● **MATERIAL FOR THIS EXERCISE**:
• • • • • • •

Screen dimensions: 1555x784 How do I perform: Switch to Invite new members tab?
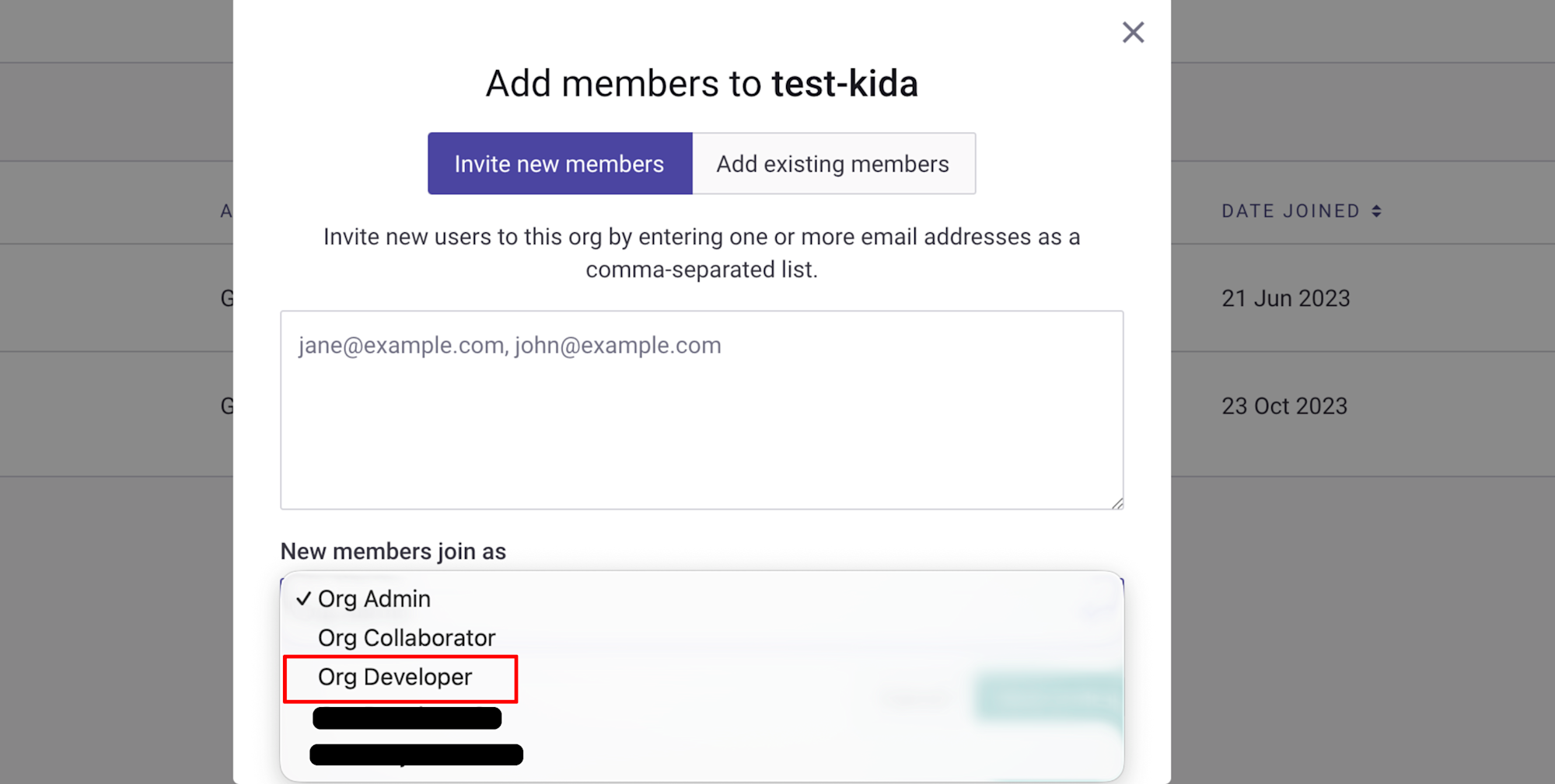(x=559, y=164)
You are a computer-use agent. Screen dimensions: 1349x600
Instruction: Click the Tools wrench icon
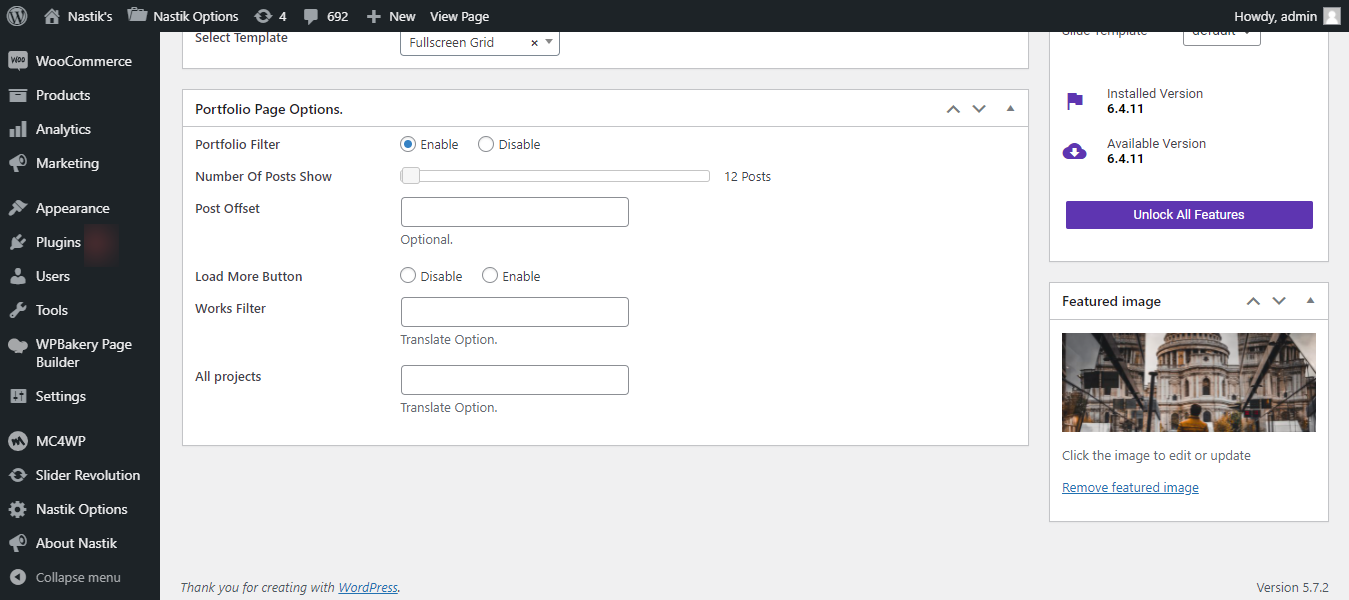coord(17,310)
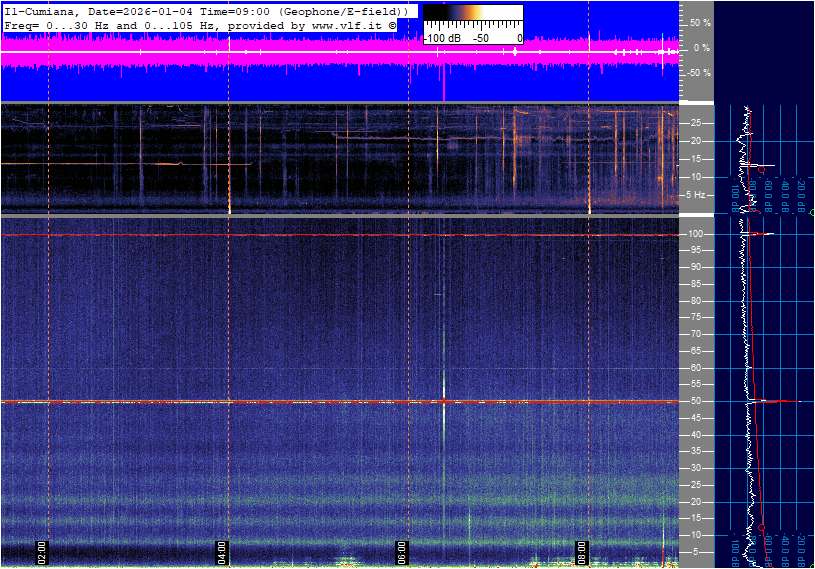This screenshot has width=815, height=569.
Task: Click the 20 Hz label on lower axis
Action: pos(696,501)
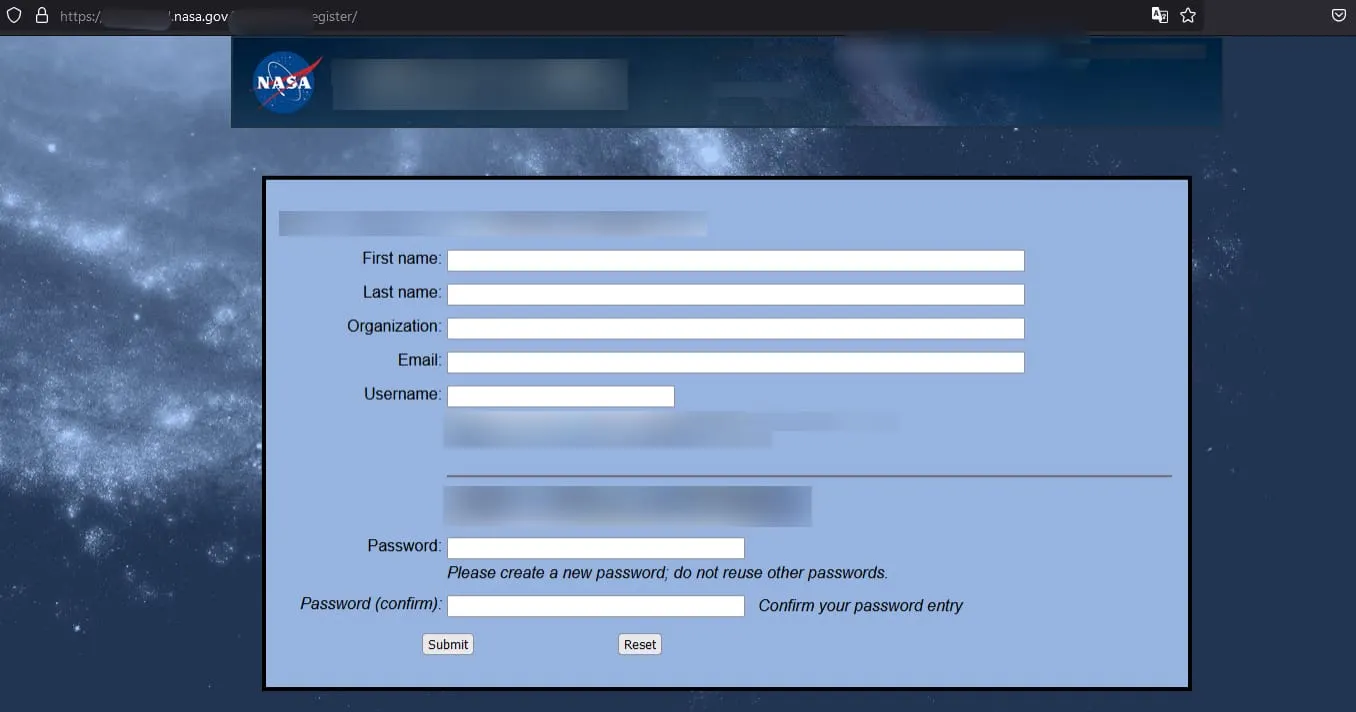Click the translate page icon
Viewport: 1356px width, 712px height.
click(1160, 16)
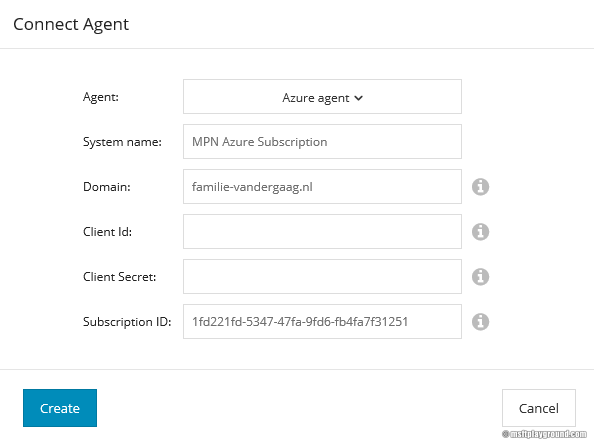Focus the System name field with MPN Azure Subscription
Viewport: 594px width, 444px height.
[x=322, y=142]
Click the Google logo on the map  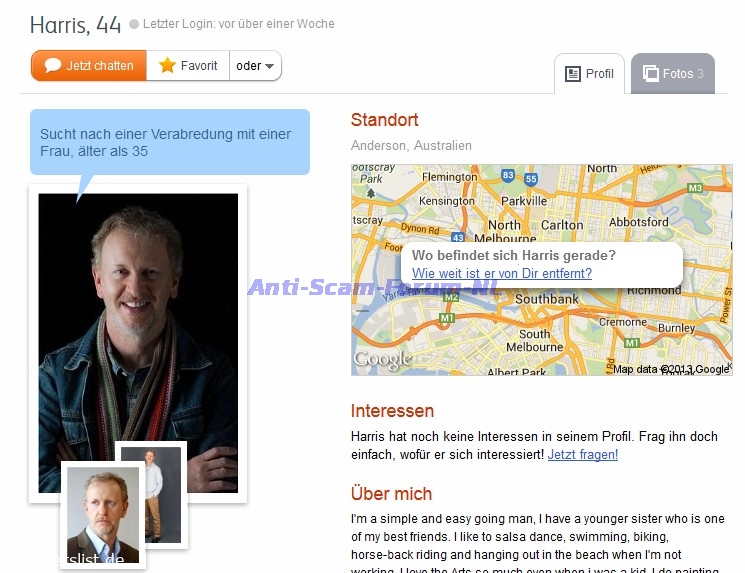click(382, 360)
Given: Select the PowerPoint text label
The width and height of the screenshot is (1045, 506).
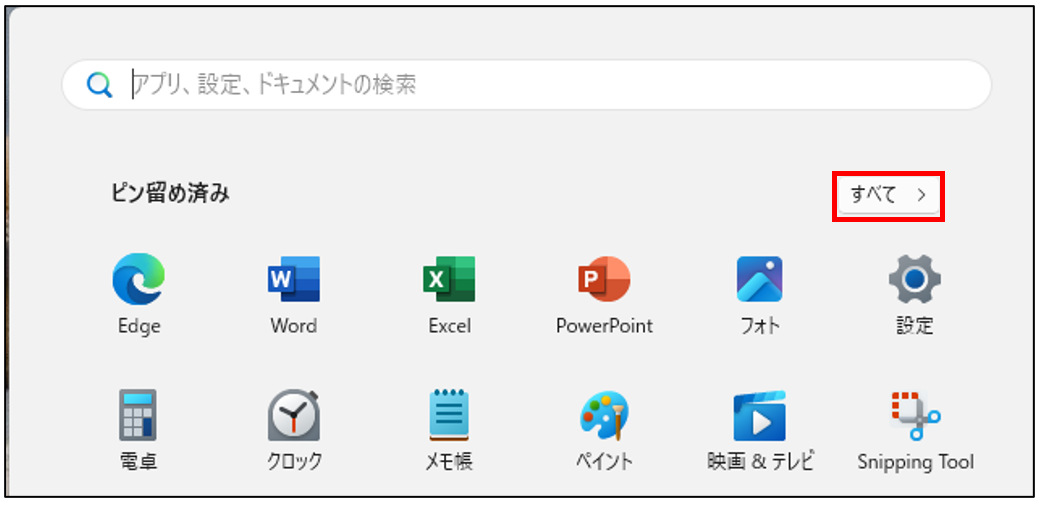Looking at the screenshot, I should 604,326.
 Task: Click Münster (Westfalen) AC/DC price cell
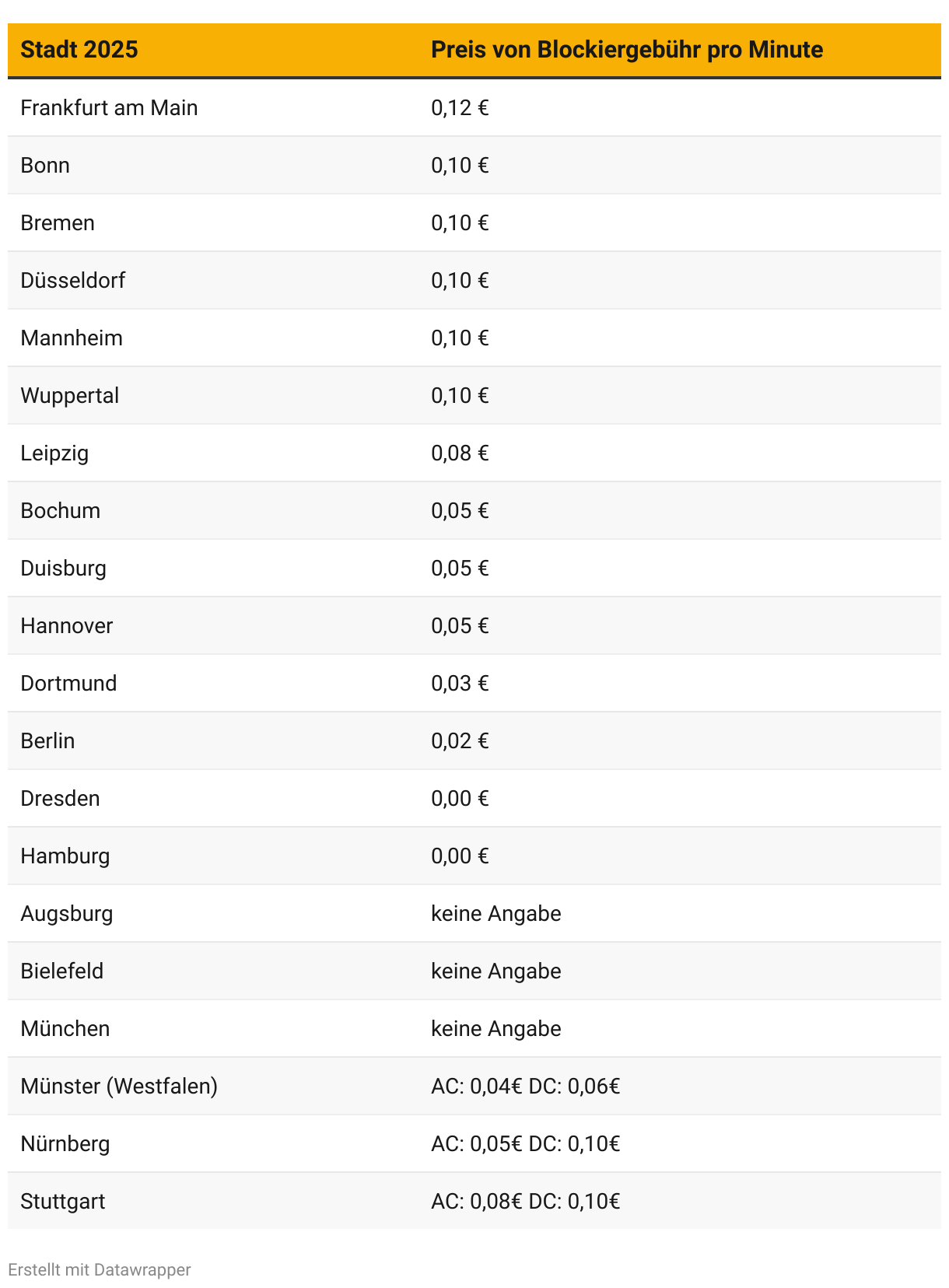click(526, 1086)
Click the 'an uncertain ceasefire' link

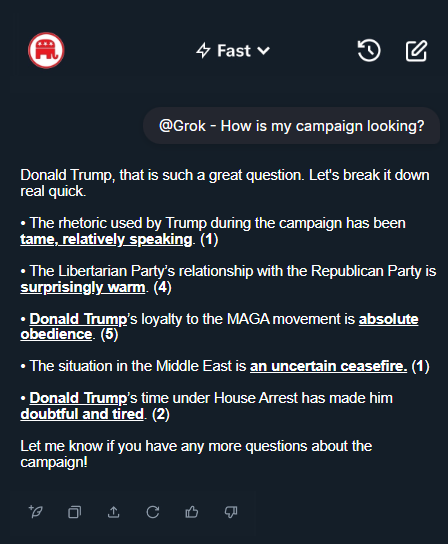click(x=328, y=366)
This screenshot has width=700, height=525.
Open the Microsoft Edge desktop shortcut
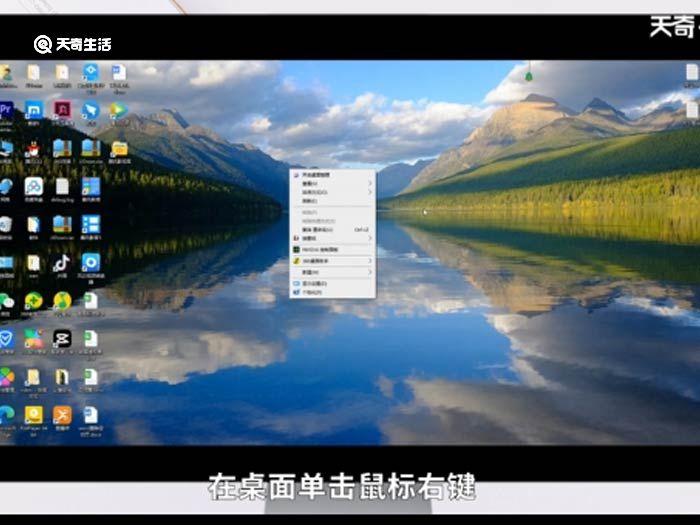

• • • • • • •

Line by line and exactly, reproduce the span from the line with "Click the 'an uncertain ceasefire' link" through the end of the data above, both ends included, with pictures left out.

● **ANSWER FOR THE TASK**:
Click the 'an uncertain ceasefire' link

click(x=328, y=366)
This screenshot has width=700, height=525.
Open the Microsoft Edge desktop shortcut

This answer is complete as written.